To interpret the Fourth Amendment in the way that it does, the Minnesota court cites both Supreme Court precedents and the widespread hostility to nighttime searches evident in legal responses to the specific British practices - general warrants and writs of assistance -- that motivated the framing of the Fourth Amendment.
For example, says the court, "[t]welve of the original states and the First Congress enacted statutory prohibitions of nighttime searches," a suggestive figure in gauging the "reasonableness" of a practice. The court goes on to identify the interest in avoiding nighttime searches. It discusses "the more personal nature of nighttime activities that occur in the home," as well as the increased anxiety and vulnerability experienced when one's home is invaded at night, and concludes that one has a special interest in "freedom from intrusion during a period of nighttime repose."
It is easy, of course, to make arguments about the grey areas: When does the period of nighttime repose begin, and when does it end? The court handles such arguments well, suggesting that, in the absence of police awareness that people have not yet entered their "period of nighttime repose" (which includes, among other things, changing into night clothes), police must treat a search between the hours of 8pm and 7am as falling within the protected zone. Of course, if nighttime searches truly are more intrusive, then it is far better to designate a somewhat arbitrary line between day and night, than it is to acknowledge no line at all. To paraphrase an appropos saying, the existence of twilight does not put the lie to a distinction between day and night.
The larger question, however, is whether the court is correct about the night. To examine this question, it is useful to imagine being home in the evening. Darkness has descended, and you are perhaps reading a story to your child, who is in his pajamas. There is a knock at the door, followed quickly by a battering ram and the entry of police with guns. Such an intrusion will be frightening, no matter what time it occurs. But it is likely to be more so at night, when people - adults and children - have begun to let their guard down and unwind in the hours before going to sleep.

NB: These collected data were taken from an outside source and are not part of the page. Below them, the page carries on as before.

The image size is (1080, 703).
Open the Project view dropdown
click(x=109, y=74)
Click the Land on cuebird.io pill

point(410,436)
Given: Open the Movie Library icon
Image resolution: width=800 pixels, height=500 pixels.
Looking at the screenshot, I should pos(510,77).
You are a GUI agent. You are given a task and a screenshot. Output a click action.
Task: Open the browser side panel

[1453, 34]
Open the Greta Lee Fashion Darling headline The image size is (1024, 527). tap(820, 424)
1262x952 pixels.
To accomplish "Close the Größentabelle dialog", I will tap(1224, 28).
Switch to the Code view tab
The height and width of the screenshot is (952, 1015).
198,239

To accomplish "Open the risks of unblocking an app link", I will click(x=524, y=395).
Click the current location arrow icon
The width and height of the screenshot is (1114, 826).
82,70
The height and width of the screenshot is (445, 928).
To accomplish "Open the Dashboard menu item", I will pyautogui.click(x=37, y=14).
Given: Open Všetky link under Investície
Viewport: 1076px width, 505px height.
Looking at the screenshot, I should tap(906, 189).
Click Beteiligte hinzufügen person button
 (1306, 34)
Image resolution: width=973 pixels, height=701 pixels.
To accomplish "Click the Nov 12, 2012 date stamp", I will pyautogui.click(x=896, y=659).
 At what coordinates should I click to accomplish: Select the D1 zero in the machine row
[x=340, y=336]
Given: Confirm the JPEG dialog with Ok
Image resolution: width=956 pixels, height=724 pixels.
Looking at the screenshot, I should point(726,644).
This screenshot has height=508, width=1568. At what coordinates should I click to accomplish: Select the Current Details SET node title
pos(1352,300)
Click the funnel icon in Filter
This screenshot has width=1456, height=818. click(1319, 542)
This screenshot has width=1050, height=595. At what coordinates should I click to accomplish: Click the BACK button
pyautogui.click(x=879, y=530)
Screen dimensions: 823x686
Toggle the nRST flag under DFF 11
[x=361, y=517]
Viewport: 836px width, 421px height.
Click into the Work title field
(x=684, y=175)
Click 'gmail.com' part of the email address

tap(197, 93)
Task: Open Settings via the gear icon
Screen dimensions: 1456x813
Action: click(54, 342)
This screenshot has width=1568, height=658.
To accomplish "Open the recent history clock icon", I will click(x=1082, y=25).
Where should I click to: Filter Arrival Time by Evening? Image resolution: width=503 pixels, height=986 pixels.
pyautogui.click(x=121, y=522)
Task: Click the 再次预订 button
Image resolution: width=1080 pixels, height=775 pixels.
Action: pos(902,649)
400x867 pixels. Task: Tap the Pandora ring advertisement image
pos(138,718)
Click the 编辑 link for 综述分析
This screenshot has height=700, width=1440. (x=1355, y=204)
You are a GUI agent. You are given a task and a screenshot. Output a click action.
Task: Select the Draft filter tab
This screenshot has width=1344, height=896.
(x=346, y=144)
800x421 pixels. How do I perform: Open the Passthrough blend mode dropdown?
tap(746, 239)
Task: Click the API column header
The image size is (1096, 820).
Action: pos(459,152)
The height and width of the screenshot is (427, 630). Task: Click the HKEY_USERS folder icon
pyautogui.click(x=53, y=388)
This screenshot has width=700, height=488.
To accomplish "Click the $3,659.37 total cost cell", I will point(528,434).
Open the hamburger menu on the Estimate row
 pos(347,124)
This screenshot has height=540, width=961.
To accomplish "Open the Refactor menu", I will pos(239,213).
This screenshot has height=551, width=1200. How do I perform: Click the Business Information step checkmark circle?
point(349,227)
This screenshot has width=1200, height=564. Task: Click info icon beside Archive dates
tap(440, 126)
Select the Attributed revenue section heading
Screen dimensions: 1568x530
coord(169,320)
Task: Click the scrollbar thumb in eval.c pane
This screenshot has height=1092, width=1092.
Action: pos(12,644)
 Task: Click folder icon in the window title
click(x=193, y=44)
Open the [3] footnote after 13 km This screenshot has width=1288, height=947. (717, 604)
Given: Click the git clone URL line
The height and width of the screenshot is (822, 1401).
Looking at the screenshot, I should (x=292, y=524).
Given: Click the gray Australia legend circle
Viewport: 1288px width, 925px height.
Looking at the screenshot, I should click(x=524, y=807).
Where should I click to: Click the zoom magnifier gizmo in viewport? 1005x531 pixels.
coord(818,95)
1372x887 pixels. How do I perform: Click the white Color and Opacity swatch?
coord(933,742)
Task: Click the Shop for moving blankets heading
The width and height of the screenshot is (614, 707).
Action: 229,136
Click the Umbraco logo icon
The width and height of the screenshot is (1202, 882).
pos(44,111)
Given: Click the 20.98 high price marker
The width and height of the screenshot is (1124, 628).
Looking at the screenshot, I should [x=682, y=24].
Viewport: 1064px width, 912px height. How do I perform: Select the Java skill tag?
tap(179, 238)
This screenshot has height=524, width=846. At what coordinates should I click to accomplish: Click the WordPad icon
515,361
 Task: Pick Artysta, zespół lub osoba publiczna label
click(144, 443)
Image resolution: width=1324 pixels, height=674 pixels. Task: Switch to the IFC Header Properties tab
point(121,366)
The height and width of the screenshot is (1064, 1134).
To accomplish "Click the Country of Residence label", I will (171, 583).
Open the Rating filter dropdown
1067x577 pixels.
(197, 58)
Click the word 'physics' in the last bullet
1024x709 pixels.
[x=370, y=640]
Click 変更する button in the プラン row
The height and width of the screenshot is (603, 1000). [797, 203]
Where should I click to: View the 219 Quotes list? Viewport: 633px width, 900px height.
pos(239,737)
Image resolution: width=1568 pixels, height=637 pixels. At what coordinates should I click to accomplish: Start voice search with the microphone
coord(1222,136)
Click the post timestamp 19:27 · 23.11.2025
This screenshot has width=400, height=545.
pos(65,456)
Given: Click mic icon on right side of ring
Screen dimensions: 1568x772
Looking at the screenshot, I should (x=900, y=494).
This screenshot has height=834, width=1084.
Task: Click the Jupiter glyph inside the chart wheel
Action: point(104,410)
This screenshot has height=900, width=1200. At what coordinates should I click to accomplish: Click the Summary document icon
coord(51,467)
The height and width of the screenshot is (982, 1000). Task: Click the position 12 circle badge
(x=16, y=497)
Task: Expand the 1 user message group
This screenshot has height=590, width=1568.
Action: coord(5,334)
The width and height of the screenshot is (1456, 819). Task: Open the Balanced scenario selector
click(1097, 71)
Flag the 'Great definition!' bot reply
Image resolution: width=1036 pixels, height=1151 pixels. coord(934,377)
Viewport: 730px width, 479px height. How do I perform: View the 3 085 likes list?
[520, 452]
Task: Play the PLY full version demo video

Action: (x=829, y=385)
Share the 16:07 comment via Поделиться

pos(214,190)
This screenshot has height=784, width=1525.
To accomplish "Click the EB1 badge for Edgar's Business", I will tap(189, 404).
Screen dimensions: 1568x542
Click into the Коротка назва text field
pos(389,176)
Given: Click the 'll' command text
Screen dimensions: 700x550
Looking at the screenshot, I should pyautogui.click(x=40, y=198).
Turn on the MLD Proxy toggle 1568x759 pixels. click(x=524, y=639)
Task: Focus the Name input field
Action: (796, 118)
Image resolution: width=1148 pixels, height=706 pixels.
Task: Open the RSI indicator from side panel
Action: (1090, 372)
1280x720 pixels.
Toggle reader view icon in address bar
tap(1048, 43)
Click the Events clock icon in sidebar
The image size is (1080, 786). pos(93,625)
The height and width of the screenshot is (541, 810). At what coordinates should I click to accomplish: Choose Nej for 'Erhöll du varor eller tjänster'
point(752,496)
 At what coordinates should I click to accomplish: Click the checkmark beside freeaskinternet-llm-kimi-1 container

Imagine now that it is later at night and that you have actually gone to sleep. A police knock and subsequent noisy entry is likely to be terrifying. In sleeping, one is at one's most vulnerable. The door to the home - if it is ever locked - is likely to be locked at such a time, and any noise or commotion at all is probably unwelcome. People will suffer emotional trauma (and potentially catastrophic consequences of the resulting confusion) of this sort of an invasion. Even a telephone call in the middle of the night is alarming, for it is understood that, in the absence of an emergency, one does not intrude upon people's privacy and tranquility in the night.
Actual Expectations and Objective Reasonableness
The Supreme Court, in Katz v. United States, announced that determining whether police have invaded a reasonable expectation of privacy requires us to ask whether people in fact expect privacy under the circumstances and, if so, whether it is objectively reasonable for them to do so. The search of a home obviously implicates people's reasonable expectations of privacy, and this is why police must have a warrant and probable cause to enter the home.
Yet it is also true - and we can derive this from customary practices in society - that entering another person's home at night, in particular, adds an additional and significant level of intrusion to the mix. The Minnesota Supreme Court should receive ample praise for having expressly recognized that reality as a matter of Fourth Amendment law.